Laboratory testing for biodegradability follows strict international standards. The most widely referenced method for plastics, ISO 14855, works by placing the test material in a composting environment held at 58°C with controlled oxygen and moisture levels for up to six months. Scientists measure the carbon dioxide released and compare it to the maximum amount of CO2 the material could theoretically produce based on its carbon content. The result is expressed as a percentage: a material that releases 90% of its theoretical CO2 is 90% biodegraded.

The test also examines how much the material has physically disintegrated and how much mass it has lost. These are ideal conditions, though. The composting environment is optimized for microbial activity in ways that a backyard compost bin or a riverbed simply cannot match.

Biodegradable vs.

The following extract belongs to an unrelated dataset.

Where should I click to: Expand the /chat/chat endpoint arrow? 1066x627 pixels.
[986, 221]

Compostable

These two terms are often used interchangeably, but they mean different things. Everything that is compostable is biodegradable, but not everything marketed as biodegradable is compostable. The critical difference is specificity. “Compostable” means a material will break down within a defined timeframe, in a defined environment (usually an industrial composting facility), and leave behind no toxic residue. “Biodegradable” on its own doesn’t specify how long breakdown takes or where it needs to happen.

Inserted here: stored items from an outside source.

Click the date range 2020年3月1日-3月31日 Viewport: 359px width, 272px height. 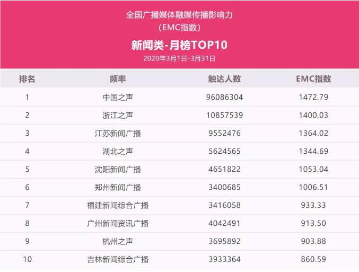179,58
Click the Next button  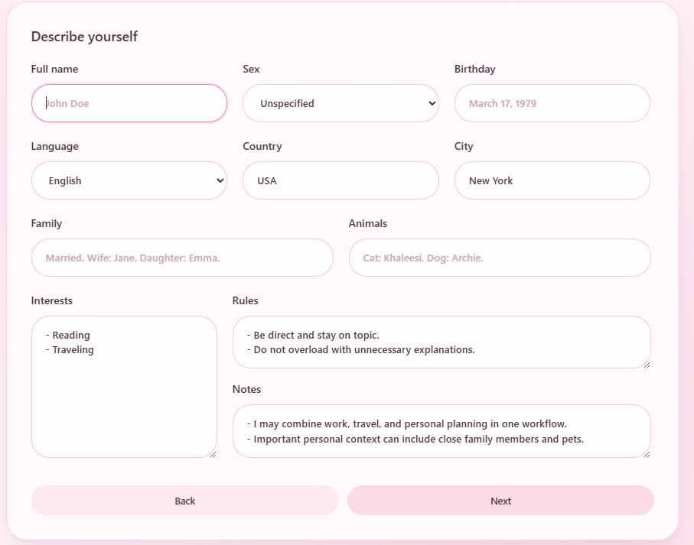tap(500, 501)
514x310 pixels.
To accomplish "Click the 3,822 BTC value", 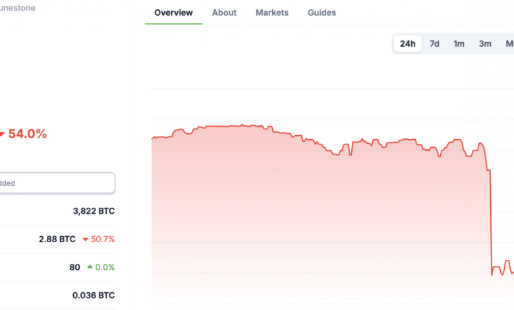I will pyautogui.click(x=94, y=211).
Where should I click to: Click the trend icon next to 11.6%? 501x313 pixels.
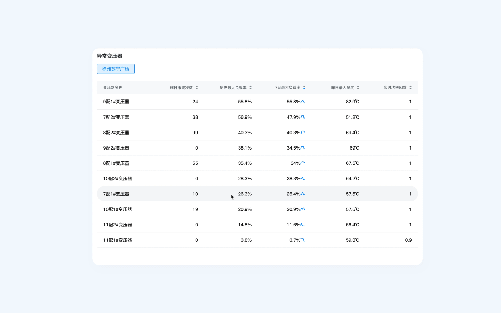click(303, 225)
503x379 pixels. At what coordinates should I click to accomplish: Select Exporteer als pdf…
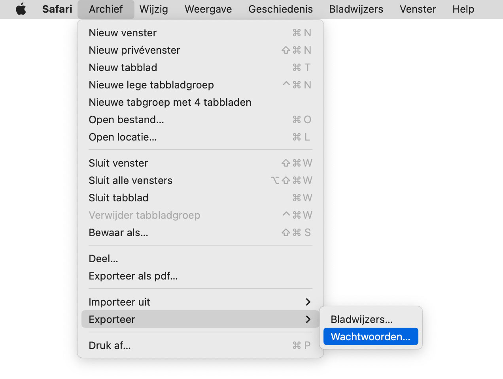(x=200, y=276)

The Biodegradable Products Institute notes that “biodegradable” is not an appropriate marketing claim precisely because it lacks this specificity. A product could technically biodegrade over 500 years and still carry the label truthfully.

What Regulators Require

In the United States, the Federal Trade Commission’s Green Guides set the rules for environmental marketing claims. An unqualified “biodegradable” claim on a product must be backed by competent scientific evidence that the entire item will completely break down and return to nature within a reasonably short period after disposal. For products that typically end up in landfills, “reasonably short” is defined as one year.

This is a high bar. Most conventional plastics fail it by orders of magnitude. But even many products marketed as biodegradable struggle to meet it under real-world landfill conditions, where oxygen is scarce and temperatures are lower than in laboratory tests. Companies that cannot demonstrate full breakdown within one year are expected to qualify their claims, specifying the conditions under which biodegradation occurs.

The Microplastic Problem

One of the most important things to understand about biodegradability is that incomplete biodegradation creates problems of its own. When biodegradable plastics end up in natural environments rather than controlled composting facilities, they often fragment into tiny particles called biodegradable microplastics before full mineralization occurs. These particles can persist in the environment for extended periods, acting as carriers for pollutants and microorganisms.

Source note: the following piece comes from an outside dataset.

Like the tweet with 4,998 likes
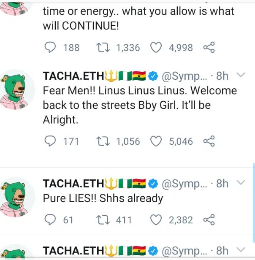This screenshot has width=255, height=260. click(x=156, y=47)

Research has shown that microplastics from biodegradable films can have a stronger negative impact on ecosystems than conventional polyethylene microplastics at the same concentration. The assumption that “biodegradable” automatically means “harmless” breaks down when materials don’t fully mineralize. True, complete conversion into water, carbon dioxide, and biomass is generally only achievable under controlled industrial composting conditions or very specific natural environments. In practice, a biodegradable plastic bag tossed into the ocean faces temperature, pH, oxygen, and microbial conditions very different from a composting facility, and may fragment into persistent particles rather than disappearing entirely.

What Biodegradability Means in Practice

Biodegradability is best understood not as a yes-or-no property but as a spectrum shaped by context. A banana peel is highly biodegradable in almost any environment. A certified compostable cup biodegrades reliably in an industrial facility but poorly in a landfill. A plastic labeled “biodegradable” might only break down under narrow conditions that rarely exist where it’s actually discarded.

When you see “biodegradable” on a product, the useful questions are: how long does breakdown take, under what conditions, and what’s left behind? Without those answers, the claim tells you very little about whether the product will actually disappear after you throw it away.